▸ Work instruction
Reproduce the full listing that follows, matching it exactly.
━━━━━━━━━━━━━━━━━━━━━━━━━━━━━━
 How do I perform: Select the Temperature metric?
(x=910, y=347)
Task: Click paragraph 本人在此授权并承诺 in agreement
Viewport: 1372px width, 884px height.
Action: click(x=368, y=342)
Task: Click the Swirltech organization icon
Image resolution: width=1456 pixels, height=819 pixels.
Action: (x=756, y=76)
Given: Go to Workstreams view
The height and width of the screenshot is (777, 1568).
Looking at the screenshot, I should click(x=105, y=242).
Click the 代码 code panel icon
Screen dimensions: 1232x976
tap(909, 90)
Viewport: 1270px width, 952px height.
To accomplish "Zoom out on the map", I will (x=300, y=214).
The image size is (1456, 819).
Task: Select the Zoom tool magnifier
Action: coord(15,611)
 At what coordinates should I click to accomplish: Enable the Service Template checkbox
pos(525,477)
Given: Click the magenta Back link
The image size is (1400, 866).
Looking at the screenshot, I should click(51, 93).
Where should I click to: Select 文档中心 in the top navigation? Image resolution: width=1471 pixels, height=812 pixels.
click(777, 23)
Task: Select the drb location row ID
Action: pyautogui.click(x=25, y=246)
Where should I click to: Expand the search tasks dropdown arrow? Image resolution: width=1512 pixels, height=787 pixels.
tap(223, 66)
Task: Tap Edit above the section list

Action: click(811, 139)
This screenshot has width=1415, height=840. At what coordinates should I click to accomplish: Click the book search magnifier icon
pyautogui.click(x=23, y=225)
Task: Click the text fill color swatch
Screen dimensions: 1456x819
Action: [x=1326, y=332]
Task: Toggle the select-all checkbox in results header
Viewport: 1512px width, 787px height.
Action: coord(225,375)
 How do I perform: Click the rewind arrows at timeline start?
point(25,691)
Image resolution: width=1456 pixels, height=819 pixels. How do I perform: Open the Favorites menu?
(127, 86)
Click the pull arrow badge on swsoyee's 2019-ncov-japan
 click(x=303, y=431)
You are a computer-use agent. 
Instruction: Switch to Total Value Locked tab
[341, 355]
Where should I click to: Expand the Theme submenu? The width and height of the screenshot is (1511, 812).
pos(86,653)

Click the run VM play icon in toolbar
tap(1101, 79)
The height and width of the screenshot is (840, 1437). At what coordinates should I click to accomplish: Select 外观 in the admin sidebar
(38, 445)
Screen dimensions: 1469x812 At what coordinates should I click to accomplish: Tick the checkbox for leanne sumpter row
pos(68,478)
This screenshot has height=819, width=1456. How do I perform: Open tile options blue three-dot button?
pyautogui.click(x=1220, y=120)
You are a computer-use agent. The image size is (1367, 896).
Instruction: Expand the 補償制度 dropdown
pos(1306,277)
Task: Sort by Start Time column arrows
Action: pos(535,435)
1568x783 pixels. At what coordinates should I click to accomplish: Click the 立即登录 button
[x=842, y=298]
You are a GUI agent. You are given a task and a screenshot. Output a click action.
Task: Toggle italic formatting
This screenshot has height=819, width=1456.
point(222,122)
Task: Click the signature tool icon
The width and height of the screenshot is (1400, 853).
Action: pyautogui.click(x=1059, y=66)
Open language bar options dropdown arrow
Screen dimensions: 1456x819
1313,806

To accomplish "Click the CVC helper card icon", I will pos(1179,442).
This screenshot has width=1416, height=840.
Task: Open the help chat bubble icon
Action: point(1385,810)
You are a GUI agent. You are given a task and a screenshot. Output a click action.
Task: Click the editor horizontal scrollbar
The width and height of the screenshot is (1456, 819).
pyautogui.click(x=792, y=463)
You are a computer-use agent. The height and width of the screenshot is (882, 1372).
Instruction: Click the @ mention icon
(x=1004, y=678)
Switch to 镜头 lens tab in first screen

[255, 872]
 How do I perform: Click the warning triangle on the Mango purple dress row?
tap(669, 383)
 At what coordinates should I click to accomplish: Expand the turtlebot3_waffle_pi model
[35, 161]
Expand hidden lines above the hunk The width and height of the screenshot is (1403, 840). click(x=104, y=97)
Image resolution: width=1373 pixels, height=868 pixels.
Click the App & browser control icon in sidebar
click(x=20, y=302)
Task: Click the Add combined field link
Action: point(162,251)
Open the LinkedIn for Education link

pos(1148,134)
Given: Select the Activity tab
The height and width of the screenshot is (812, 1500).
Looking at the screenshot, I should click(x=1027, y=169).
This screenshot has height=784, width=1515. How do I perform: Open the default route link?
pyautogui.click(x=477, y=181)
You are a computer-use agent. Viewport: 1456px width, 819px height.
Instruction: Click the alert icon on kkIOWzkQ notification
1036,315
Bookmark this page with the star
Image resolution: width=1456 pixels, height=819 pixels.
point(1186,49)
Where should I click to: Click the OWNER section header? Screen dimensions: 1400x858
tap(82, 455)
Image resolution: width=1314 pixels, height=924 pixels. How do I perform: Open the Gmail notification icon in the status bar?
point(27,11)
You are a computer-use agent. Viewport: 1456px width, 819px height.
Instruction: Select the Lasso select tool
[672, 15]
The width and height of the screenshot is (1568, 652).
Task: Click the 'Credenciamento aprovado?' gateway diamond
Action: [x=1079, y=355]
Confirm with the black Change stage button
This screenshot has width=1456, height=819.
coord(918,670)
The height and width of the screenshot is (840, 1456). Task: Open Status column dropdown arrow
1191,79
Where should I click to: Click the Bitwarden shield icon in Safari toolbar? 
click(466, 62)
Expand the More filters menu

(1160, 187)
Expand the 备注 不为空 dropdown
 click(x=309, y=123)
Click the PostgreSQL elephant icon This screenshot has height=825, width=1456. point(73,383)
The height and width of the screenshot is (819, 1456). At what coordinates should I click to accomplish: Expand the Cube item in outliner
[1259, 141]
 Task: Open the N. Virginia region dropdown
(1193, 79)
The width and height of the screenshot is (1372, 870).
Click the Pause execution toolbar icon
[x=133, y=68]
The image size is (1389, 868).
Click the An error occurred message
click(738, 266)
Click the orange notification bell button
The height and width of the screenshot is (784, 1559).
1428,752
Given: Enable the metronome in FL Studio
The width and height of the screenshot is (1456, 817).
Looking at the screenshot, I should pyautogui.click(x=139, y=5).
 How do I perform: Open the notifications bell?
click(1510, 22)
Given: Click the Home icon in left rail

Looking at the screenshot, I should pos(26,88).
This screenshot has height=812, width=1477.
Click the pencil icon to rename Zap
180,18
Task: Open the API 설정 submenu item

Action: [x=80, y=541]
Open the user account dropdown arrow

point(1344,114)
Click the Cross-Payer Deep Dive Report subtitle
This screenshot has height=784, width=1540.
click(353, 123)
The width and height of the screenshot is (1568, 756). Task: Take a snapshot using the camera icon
━━━━━━━━━━━━━━━━━━━━━━━━━━━━━━
▸ Response area
 How do I perform: Select the Temperature metric?
(x=910, y=347)
Task: Click paragraph 本人在此授权并承诺 in agreement
Viewport: 1372px width, 884px height.
Action: click(x=368, y=342)
Task: Click the Swirltech organization icon
Image resolution: width=1456 pixels, height=819 pixels.
Action: (x=756, y=76)
Given: Go to Workstreams view
The height and width of the screenshot is (777, 1568).
Looking at the screenshot, I should click(x=105, y=242).
Click the 代码 code panel icon
Screen dimensions: 1232x976
tap(909, 90)
Viewport: 1270px width, 952px height.
To accomplish "Zoom out on the map", I will (x=300, y=214).
The image size is (1456, 819).
Task: Select the Zoom tool magnifier
Action: coord(15,611)
 At what coordinates should I click to accomplish: Enable the Service Template checkbox
pos(525,477)
Given: Click the magenta Back link
The image size is (1400, 866).
Looking at the screenshot, I should click(51, 93).
Where should I click to: Select 文档中心 in the top navigation? Image resolution: width=1471 pixels, height=812 pixels.
click(777, 23)
Task: Select the drb location row ID
Action: pyautogui.click(x=25, y=246)
Where should I click to: Expand the search tasks dropdown arrow? Image resolution: width=1512 pixels, height=787 pixels.
tap(223, 66)
Task: Tap Edit above the section list

Action: click(811, 139)
This screenshot has width=1415, height=840. At what coordinates should I click to accomplish: Click the book search magnifier icon
pyautogui.click(x=23, y=225)
Task: Click the text fill color swatch
Screen dimensions: 1456x819
Action: [x=1326, y=332]
Task: Toggle the select-all checkbox in results header
Viewport: 1512px width, 787px height.
Action: coord(225,375)
 How do I perform: Click the rewind arrows at timeline start?
point(25,691)
Image resolution: width=1456 pixels, height=819 pixels. How do I perform: Open the Favorites menu?
(127, 86)
Click the pull arrow badge on swsoyee's 2019-ncov-japan
 click(x=303, y=431)
You are a computer-use agent. 
Instruction: Switch to Total Value Locked tab
[341, 355]
Where should I click to: Expand the Theme submenu? The width and height of the screenshot is (1511, 812).
pos(86,653)

Click the run VM play icon in toolbar
tap(1101, 79)
The height and width of the screenshot is (840, 1437). At what coordinates should I click to accomplish: Select 外观 in the admin sidebar
(38, 445)
Screen dimensions: 1469x812 At what coordinates should I click to accomplish: Tick the checkbox for leanne sumpter row
pos(68,478)
This screenshot has height=819, width=1456. How do I perform: Open tile options blue three-dot button?
pyautogui.click(x=1220, y=120)
You are a computer-use agent. The image size is (1367, 896).
Instruction: Expand the 補償制度 dropdown
pos(1306,277)
Task: Sort by Start Time column arrows
Action: pos(535,435)
1568x783 pixels. At what coordinates should I click to accomplish: Click the 立即登录 button
[x=842, y=298]
You are a GUI agent. You are given a task and a screenshot. Output a click action.
Task: Toggle italic formatting
This screenshot has height=819, width=1456.
point(222,122)
Task: Click the signature tool icon
The width and height of the screenshot is (1400, 853).
Action: pyautogui.click(x=1059, y=66)
Open language bar options dropdown arrow
Screen dimensions: 1456x819
1313,806

To accomplish "Click the CVC helper card icon", I will pos(1179,442).
This screenshot has width=1416, height=840.
Task: Open the help chat bubble icon
Action: point(1385,810)
You are a GUI agent. You are given a task and a screenshot. Output a click action.
Task: Click the editor horizontal scrollbar
The width and height of the screenshot is (1456, 819).
pyautogui.click(x=792, y=463)
You are a computer-use agent. The height and width of the screenshot is (882, 1372).
Instruction: Click the @ mention icon
(x=1004, y=678)
Switch to 镜头 lens tab in first screen

[255, 872]
 How do I perform: Click the warning triangle on the Mango purple dress row?
tap(669, 383)
 At what coordinates should I click to accomplish: Expand the turtlebot3_waffle_pi model
[35, 161]
Expand hidden lines above the hunk The width and height of the screenshot is (1403, 840). click(x=104, y=97)
Image resolution: width=1373 pixels, height=868 pixels.
Click the App & browser control icon in sidebar
click(x=20, y=302)
Task: Click the Add combined field link
Action: point(162,251)
Open the LinkedIn for Education link

pos(1148,134)
Given: Select the Activity tab
The height and width of the screenshot is (812, 1500).
Looking at the screenshot, I should click(x=1027, y=169).
This screenshot has height=784, width=1515. How do I perform: Open the default route link?
pyautogui.click(x=477, y=181)
You are a computer-use agent. Viewport: 1456px width, 819px height.
Instruction: Click the alert icon on kkIOWzkQ notification
1036,315
Bookmark this page with the star
Image resolution: width=1456 pixels, height=819 pixels.
point(1186,49)
Where should I click to: Click the OWNER section header? Screen dimensions: 1400x858
tap(82, 455)
Image resolution: width=1314 pixels, height=924 pixels. How do I perform: Open the Gmail notification icon in the status bar?
point(27,11)
You are a computer-use agent. Viewport: 1456px width, 819px height.
Instruction: Select the Lasso select tool
[672, 15]
The width and height of the screenshot is (1568, 652).
Task: Click the 'Credenciamento aprovado?' gateway diamond
Action: [x=1079, y=355]
Confirm with the black Change stage button
This screenshot has width=1456, height=819.
coord(918,670)
The height and width of the screenshot is (840, 1456). Task: Open Status column dropdown arrow
1191,79
Where should I click to: Click the Bitwarden shield icon in Safari toolbar? 
click(466, 62)
Expand the More filters menu

(1160, 187)
Expand the 备注 不为空 dropdown
 click(x=309, y=123)
Click the PostgreSQL elephant icon This screenshot has height=825, width=1456. point(73,383)
The height and width of the screenshot is (819, 1456). At what coordinates should I click to accomplish: Expand the Cube item in outliner
[1259, 141]
 Task: Open the N. Virginia region dropdown
(1193, 79)
The width and height of the screenshot is (1372, 870).
Click the Pause execution toolbar icon
[x=133, y=68]
The image size is (1389, 868).
Click the An error occurred message
click(738, 266)
Click the orange notification bell button
The height and width of the screenshot is (784, 1559).
1428,752
Given: Enable the metronome in FL Studio
The width and height of the screenshot is (1456, 817).
Looking at the screenshot, I should pyautogui.click(x=139, y=5).
 How do I perform: Open the notifications bell?
click(1510, 22)
Given: Click the Home icon in left rail

Looking at the screenshot, I should pos(26,88).
This screenshot has height=812, width=1477.
Click the pencil icon to rename Zap
180,18
Task: Open the API 설정 submenu item

Action: [x=80, y=541]
Open the user account dropdown arrow

point(1344,114)
Click the Cross-Payer Deep Dive Report subtitle
This screenshot has height=784, width=1540.
click(353, 123)
The width and height of the screenshot is (1568, 756). Task: Take a snapshot using the camera icon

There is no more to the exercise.